» AIM OF THE EXERCISE
Write out, word for word, the lines from the very first one down to the line with "Looking at the screenshot, I should pos(215,426).", including that line.

◇ ◇ ◇ ◇

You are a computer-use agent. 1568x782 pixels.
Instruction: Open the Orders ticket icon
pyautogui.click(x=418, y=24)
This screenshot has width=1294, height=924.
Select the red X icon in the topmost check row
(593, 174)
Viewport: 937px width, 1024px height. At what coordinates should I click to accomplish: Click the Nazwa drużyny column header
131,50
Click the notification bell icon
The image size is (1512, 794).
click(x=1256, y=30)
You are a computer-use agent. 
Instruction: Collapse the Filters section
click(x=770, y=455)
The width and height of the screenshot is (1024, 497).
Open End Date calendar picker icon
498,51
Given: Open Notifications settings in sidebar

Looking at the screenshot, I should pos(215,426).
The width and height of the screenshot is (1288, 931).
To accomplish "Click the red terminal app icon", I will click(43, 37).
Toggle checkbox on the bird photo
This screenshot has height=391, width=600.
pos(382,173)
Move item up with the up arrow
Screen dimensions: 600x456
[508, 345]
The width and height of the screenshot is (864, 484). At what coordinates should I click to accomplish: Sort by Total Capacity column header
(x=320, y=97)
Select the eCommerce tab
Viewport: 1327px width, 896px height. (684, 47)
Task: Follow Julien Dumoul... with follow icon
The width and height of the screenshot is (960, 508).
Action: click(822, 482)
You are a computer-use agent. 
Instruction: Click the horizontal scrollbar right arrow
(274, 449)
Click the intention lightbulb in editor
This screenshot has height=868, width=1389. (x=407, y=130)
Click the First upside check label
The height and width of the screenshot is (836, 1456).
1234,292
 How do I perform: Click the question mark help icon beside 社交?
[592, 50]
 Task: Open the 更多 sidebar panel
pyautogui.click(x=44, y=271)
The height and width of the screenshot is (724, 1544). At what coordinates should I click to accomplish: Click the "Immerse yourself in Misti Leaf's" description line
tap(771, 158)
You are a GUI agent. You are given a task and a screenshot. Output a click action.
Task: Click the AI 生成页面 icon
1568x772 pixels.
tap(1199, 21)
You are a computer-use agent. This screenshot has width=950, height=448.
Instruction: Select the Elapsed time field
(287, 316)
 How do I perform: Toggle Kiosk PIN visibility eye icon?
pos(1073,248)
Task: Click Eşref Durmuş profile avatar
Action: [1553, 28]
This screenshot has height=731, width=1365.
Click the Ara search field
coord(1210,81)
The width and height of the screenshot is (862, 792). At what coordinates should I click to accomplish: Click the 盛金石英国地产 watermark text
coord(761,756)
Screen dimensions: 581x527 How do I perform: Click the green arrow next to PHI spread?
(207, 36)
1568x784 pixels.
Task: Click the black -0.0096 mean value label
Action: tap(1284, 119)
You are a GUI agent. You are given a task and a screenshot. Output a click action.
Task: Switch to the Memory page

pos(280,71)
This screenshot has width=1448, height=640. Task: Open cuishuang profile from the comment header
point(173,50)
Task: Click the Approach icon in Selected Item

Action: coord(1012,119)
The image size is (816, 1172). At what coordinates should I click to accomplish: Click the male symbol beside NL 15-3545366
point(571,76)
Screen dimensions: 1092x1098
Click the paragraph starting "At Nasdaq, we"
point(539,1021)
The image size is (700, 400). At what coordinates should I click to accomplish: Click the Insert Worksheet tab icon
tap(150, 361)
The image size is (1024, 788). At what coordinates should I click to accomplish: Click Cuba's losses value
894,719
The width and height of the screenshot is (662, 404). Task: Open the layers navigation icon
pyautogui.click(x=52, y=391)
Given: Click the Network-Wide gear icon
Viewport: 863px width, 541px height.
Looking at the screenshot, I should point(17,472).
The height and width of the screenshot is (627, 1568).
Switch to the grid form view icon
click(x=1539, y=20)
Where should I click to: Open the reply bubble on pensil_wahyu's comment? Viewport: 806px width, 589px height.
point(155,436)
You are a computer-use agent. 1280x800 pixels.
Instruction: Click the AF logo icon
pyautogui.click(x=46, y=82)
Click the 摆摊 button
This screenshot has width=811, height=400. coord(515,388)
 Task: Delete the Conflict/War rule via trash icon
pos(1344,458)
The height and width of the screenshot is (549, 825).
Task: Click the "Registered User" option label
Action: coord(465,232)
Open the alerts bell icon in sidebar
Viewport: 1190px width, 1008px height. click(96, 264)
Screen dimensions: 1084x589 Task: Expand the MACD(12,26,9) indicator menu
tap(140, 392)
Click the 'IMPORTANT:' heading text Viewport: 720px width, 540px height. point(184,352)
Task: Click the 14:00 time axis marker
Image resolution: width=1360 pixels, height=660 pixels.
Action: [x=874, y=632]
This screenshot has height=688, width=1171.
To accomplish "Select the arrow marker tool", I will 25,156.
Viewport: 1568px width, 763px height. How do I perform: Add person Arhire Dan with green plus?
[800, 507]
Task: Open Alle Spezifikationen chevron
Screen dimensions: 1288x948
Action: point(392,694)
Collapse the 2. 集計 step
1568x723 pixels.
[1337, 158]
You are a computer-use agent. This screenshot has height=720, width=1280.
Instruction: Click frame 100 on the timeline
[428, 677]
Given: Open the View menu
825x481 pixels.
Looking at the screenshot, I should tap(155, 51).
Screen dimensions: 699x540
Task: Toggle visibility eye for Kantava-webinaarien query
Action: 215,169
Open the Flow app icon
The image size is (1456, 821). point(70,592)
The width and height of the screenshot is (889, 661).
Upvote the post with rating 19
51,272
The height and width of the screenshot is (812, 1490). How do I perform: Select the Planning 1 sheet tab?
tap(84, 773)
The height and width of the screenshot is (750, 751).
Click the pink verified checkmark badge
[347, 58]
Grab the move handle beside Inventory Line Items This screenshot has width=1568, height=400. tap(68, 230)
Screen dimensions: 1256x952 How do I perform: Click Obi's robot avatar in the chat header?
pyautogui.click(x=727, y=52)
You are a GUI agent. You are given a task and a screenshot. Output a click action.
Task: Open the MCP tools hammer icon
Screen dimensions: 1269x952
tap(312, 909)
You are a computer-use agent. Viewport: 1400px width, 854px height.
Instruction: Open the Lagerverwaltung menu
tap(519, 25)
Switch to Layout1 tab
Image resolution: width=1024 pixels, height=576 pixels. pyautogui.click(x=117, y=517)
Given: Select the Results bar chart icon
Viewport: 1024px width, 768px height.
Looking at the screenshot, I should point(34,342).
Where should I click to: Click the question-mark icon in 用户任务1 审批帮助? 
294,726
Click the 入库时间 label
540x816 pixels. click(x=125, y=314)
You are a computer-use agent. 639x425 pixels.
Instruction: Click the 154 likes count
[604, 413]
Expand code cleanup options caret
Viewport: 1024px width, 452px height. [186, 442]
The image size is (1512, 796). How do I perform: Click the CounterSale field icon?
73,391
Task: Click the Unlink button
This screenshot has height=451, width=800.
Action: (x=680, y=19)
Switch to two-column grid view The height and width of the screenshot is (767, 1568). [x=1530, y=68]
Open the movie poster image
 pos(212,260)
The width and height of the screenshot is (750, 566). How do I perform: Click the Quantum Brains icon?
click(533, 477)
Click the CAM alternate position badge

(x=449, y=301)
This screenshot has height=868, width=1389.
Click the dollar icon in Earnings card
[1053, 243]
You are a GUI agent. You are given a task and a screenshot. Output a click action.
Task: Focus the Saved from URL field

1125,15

◇ ◇ ◇ ◇

» RESPONSE TO THE TASK
You are a computer-use agent. 1568x782 pixels.
Instruction: Open the Orders ticket icon
pyautogui.click(x=418, y=24)
This screenshot has width=1294, height=924.
Select the red X icon in the topmost check row
(593, 174)
Viewport: 937px width, 1024px height. At what coordinates should I click to accomplish: Click the Nazwa drużyny column header
131,50
Click the notification bell icon
The image size is (1512, 794).
click(x=1256, y=30)
You are a computer-use agent. 
Instruction: Collapse the Filters section
click(x=770, y=455)
The width and height of the screenshot is (1024, 497).
Open End Date calendar picker icon
498,51
Given: Open Notifications settings in sidebar

Looking at the screenshot, I should pos(215,426).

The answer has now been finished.